3.) You’re Not Comfortable with Command Lines
Using R or SAS programming requires knowing the functions or the libraries to run these programs. WEKA has lots of buttons and is smart enough to gray out options that aren’t applicable for a particular analysis.
However, using tools like SAS Enterprise Miner or the workflow tools from Alteryx and Revolution Analytics will allow you to make pretty diagrams showing each step of your analysis without having to read or write a line of code.
4.) You Want to Explore Your Data or Build a Model Quickly
Barring the use of SAS Enterprise Miner, WEKA seems like a very fast tool which will let you build a model with a click of a few buttons. I see WEKA being used by people first learning about data mining. It’s something quick and easy and doesn’t require a lot of input from the user – aside from what type of model do they want to build and which variable is the class label.
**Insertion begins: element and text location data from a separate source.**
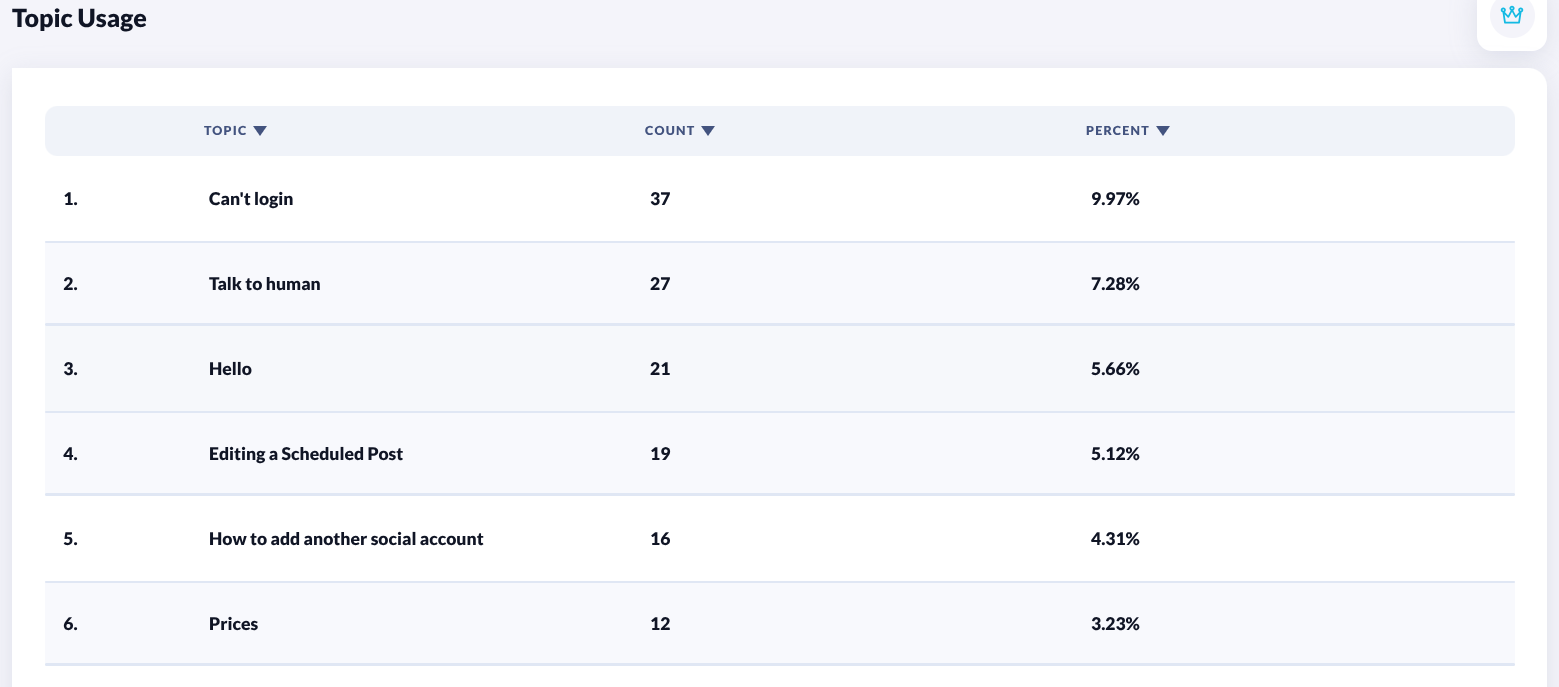Click the crown premium icon

click(1511, 16)
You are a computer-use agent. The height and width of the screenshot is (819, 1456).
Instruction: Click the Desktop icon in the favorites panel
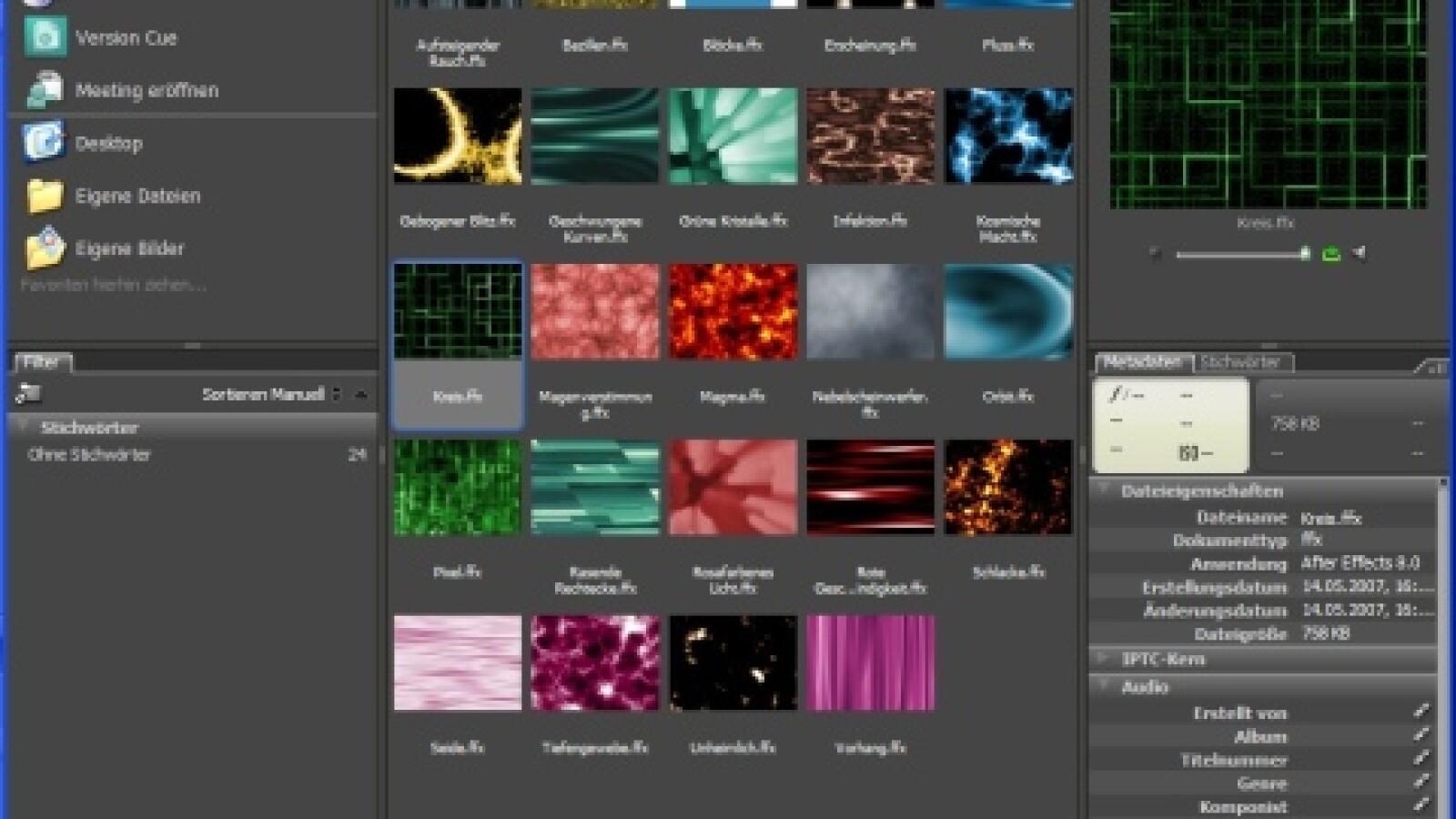[44, 142]
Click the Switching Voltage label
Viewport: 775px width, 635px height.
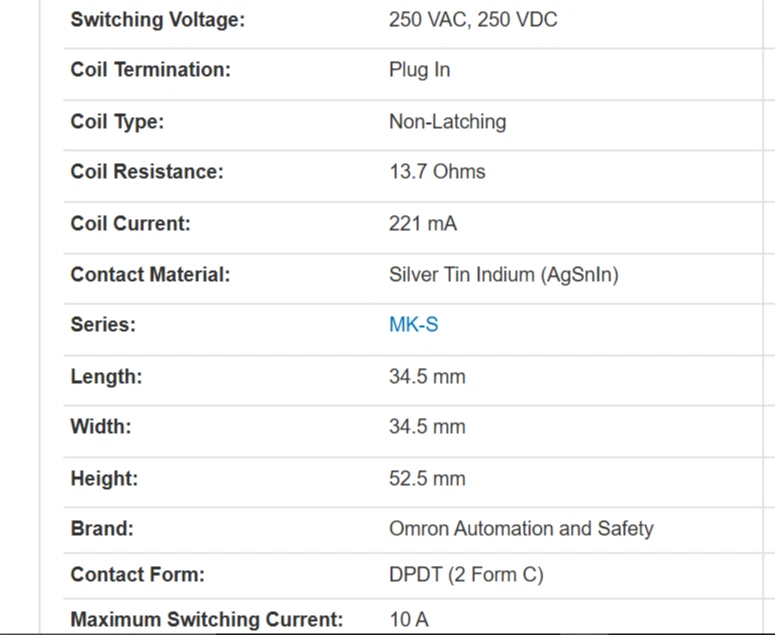pyautogui.click(x=157, y=20)
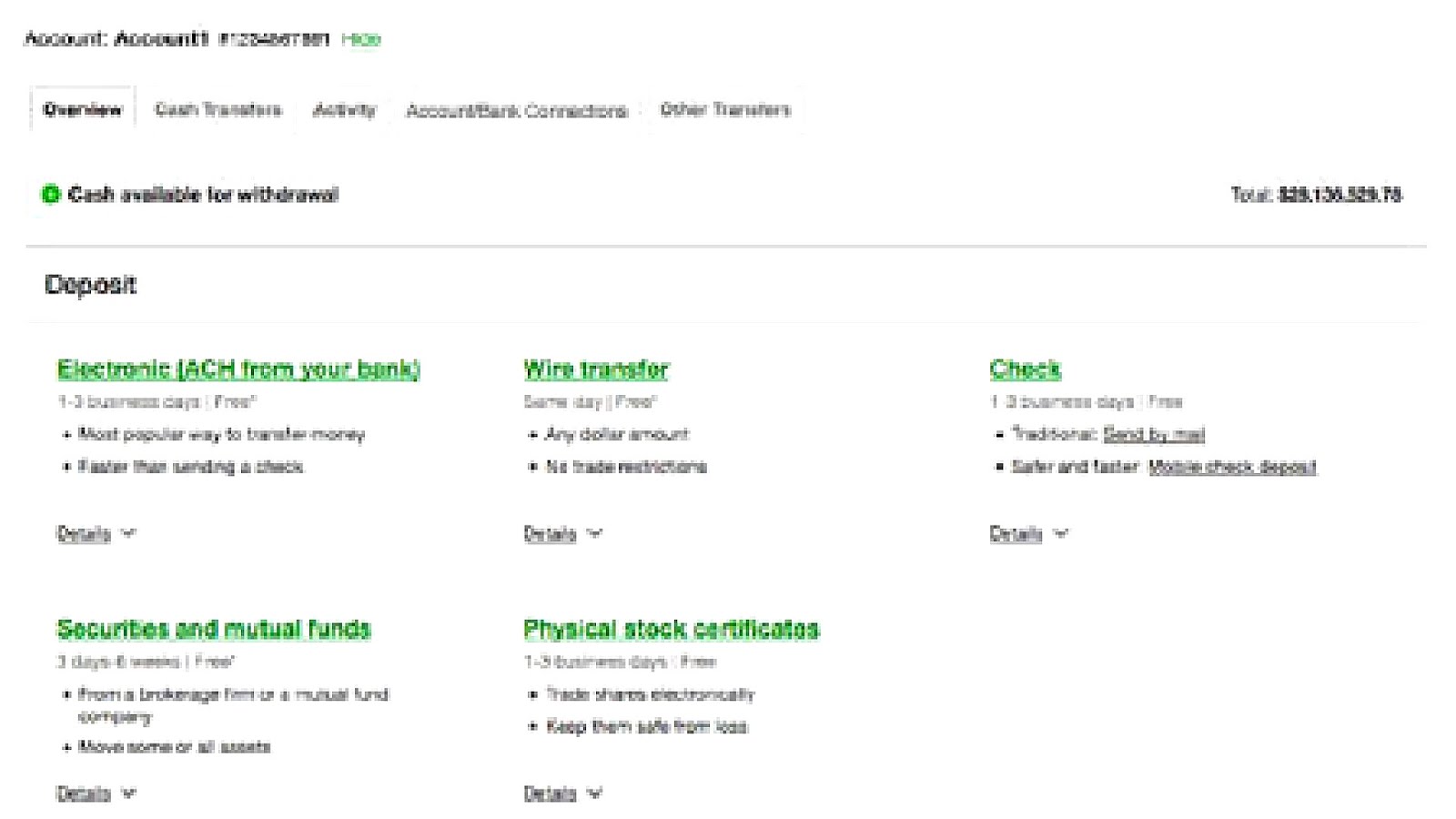1456x819 pixels.
Task: Click the Send by mail link
Action: (1153, 434)
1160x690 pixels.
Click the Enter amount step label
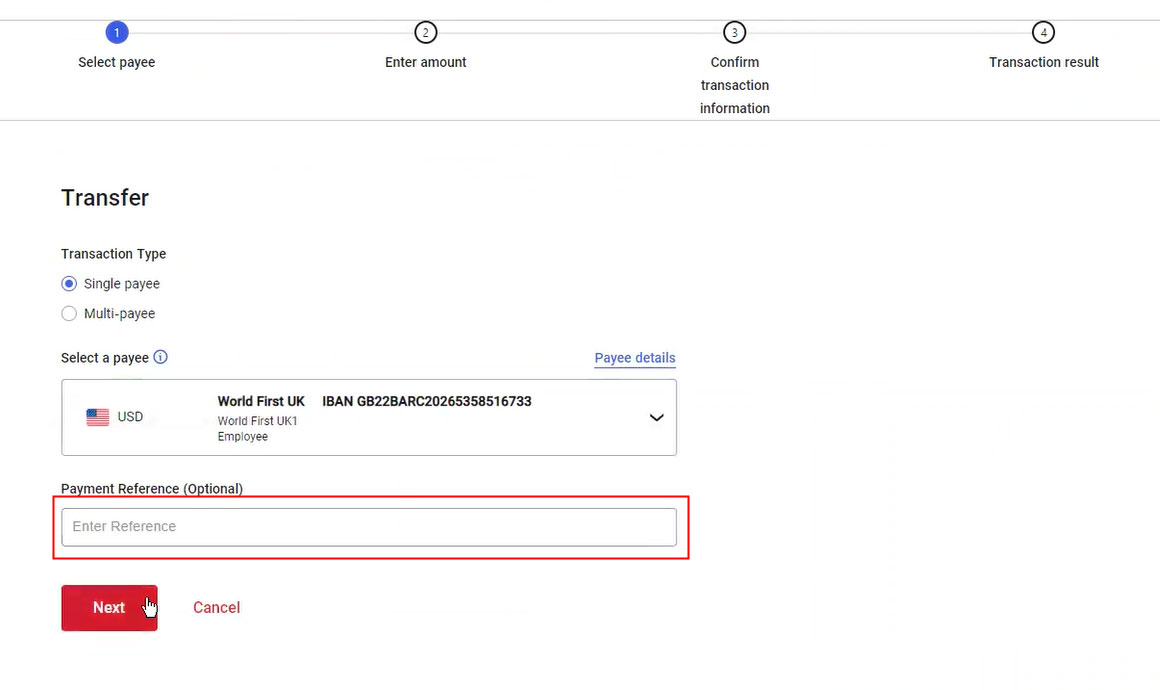[x=426, y=62]
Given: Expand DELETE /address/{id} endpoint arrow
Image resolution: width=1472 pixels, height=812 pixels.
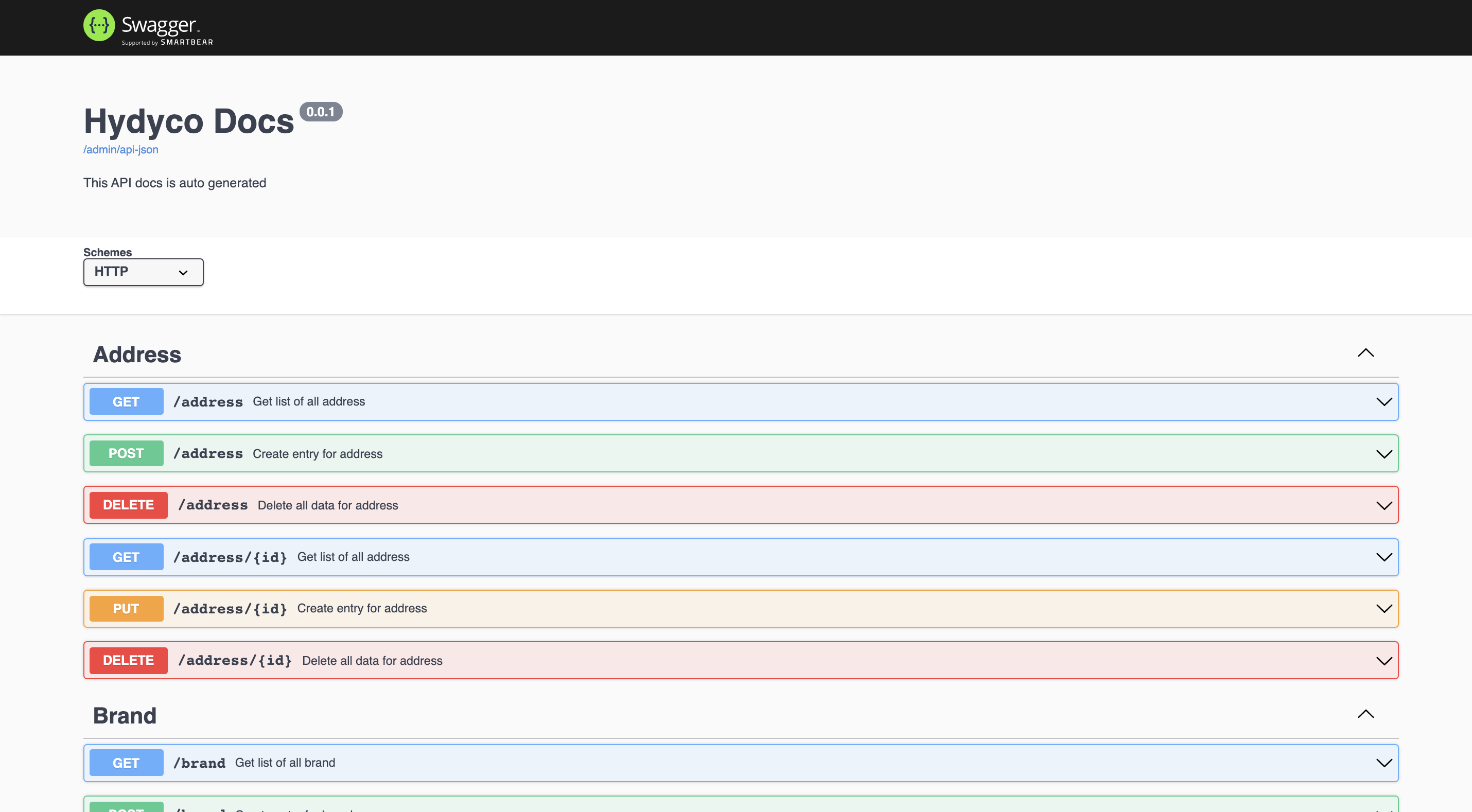Looking at the screenshot, I should [x=1383, y=661].
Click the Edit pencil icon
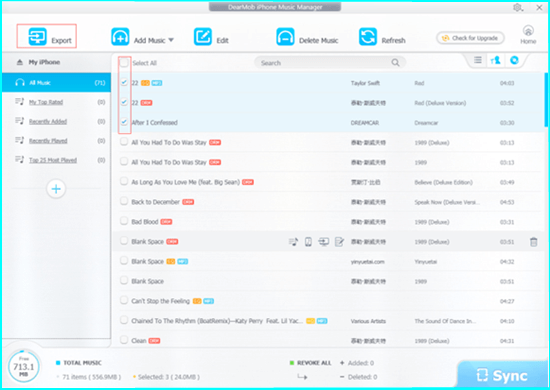Image resolution: width=550 pixels, height=390 pixels. click(x=203, y=36)
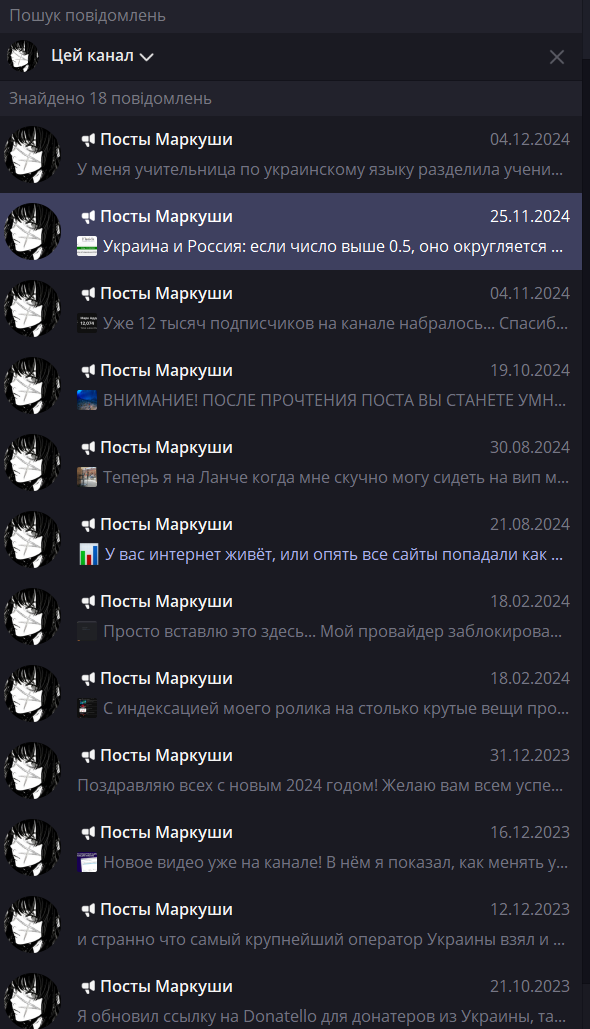The height and width of the screenshot is (1029, 590).
Task: Click the blue thumbnail of the ВНИМАНИЕ post
Action: tap(87, 400)
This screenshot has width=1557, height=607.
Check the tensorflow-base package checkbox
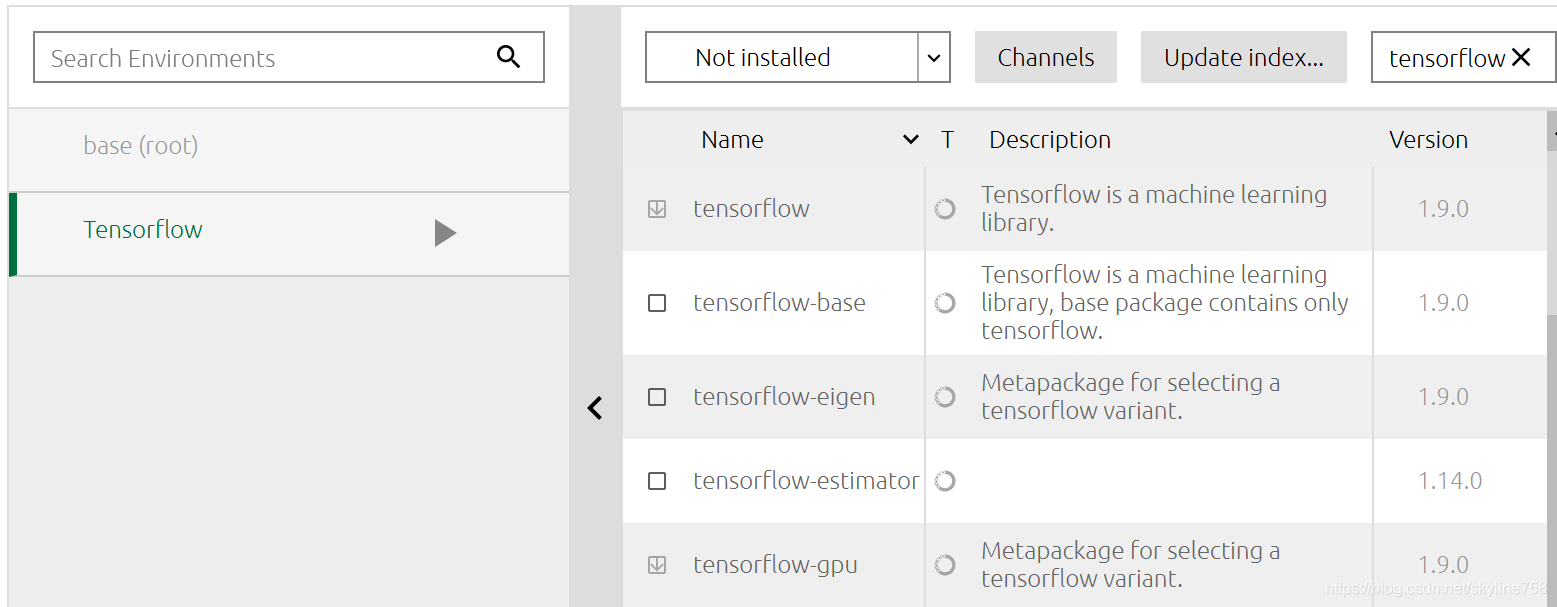click(x=657, y=303)
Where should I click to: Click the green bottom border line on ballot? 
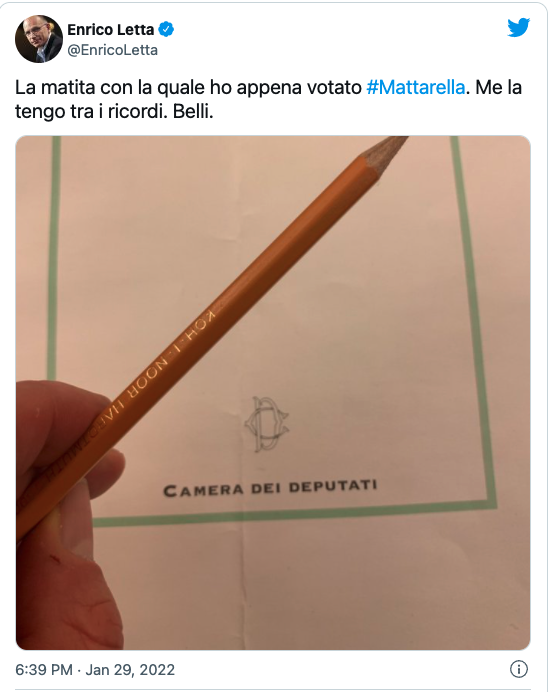[293, 513]
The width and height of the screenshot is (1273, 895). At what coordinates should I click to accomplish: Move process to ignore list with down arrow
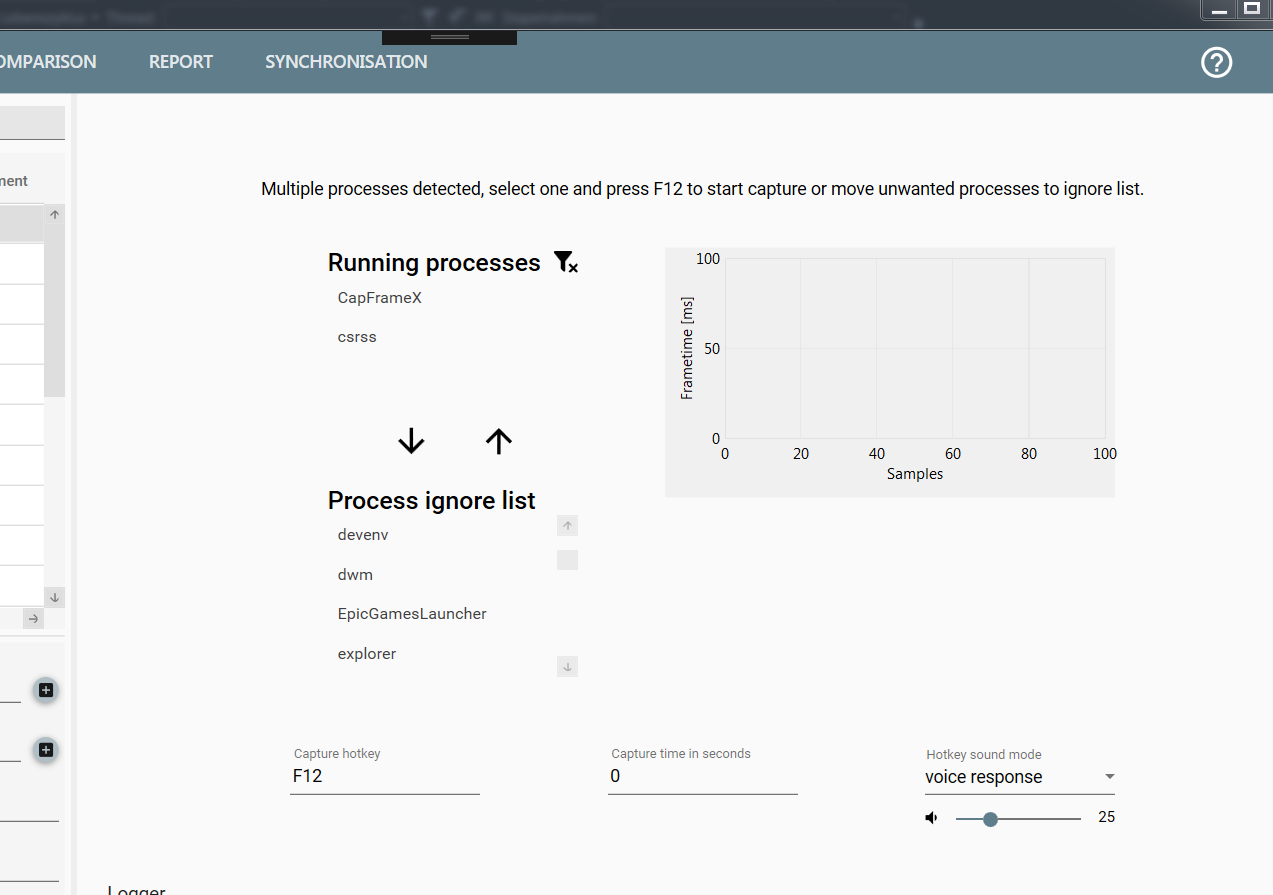411,441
5.) You Want One Way to Build the Model, Not a Dozen
I love R, but because it’s open-source and because anyone can contribute a new library of functions, you see redundancy. There are a dozen ways to create a decision tree in R. WEKA has the J48 implementation of the C4.5 algorithm (version 8). Instead of monkeying around with rpart, tree, party, or maptree, you just click a couple buttons in WEKA. The researchers developing WEKA control what goes in and what comes out, making for a consistent experience across tabs (algorithms).
I’m not a big fan of WEKA or the Data Mining book by Witten, Frank, and Hall. I think it’s an interesting tool and has a lot of promise as a teaching aid. However, if you’re teaching this to a business student or statistician, their goal is to be able to use whatever tool is out on the market today rather than a niche, toy software. I would rather have been challenged by R and say that I’ve used a leading open-source tool than ace an intro-to-data-mining class and walk away not knowing how to interpret model output from commonly used tools.